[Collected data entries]
::::::::

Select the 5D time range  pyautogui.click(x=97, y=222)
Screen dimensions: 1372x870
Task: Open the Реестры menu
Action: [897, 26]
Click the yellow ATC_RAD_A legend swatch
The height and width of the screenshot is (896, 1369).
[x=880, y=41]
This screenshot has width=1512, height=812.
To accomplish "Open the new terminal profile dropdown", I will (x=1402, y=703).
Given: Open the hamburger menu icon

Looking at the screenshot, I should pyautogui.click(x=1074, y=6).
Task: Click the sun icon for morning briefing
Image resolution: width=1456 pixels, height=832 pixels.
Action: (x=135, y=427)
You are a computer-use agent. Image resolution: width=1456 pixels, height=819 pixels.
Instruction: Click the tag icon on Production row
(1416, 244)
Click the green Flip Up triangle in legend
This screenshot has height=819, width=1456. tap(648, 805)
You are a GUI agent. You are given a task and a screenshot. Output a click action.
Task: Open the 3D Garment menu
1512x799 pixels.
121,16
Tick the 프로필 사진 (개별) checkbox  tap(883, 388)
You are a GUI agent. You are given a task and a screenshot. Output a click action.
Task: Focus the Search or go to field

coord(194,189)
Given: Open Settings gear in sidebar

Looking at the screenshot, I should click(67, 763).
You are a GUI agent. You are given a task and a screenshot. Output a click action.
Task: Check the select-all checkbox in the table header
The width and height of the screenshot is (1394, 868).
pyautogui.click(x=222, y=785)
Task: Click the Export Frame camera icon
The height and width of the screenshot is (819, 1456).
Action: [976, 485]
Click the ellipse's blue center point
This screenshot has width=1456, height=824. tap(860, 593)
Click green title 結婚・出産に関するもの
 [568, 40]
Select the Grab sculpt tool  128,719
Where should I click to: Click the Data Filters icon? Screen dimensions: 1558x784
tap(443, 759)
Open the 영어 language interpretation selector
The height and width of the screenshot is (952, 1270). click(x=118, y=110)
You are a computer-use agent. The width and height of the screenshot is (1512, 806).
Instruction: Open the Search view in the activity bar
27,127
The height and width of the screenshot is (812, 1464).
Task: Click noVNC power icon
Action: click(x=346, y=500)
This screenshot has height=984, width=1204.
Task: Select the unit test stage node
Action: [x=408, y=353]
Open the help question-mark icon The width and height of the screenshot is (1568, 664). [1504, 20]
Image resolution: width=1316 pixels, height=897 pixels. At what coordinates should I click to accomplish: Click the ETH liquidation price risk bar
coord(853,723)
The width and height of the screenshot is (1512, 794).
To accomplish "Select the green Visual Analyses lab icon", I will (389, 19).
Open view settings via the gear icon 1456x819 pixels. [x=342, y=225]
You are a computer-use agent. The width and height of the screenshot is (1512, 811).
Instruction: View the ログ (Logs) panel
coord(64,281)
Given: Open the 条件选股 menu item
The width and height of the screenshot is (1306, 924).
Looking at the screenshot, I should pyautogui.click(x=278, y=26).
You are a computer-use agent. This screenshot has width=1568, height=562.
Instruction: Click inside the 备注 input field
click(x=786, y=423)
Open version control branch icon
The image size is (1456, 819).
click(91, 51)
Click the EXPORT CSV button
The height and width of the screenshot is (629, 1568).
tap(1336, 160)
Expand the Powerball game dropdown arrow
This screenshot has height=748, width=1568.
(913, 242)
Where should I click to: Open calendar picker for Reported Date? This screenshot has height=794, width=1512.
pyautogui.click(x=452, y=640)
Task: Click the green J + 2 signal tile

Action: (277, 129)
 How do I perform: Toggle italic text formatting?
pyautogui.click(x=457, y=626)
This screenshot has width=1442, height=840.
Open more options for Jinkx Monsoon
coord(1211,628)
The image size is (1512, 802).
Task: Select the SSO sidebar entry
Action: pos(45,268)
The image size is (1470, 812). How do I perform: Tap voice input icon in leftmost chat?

::::::::

**YOUR OBJECTIVE**
Counting the line that contains "This screenshot has width=1442, height=840." as the first, copy exactly every line through the end of the records, and nothing else.

**EXPECTED ANSWER**
This screenshot has width=1442, height=840.
Open more options for Jinkx Monsoon
coord(1211,628)
The image size is (1512, 802).
Task: Select the SSO sidebar entry
Action: pos(45,268)
The image size is (1470, 812). How do I perform: Tap voice input icon in leftmost chat?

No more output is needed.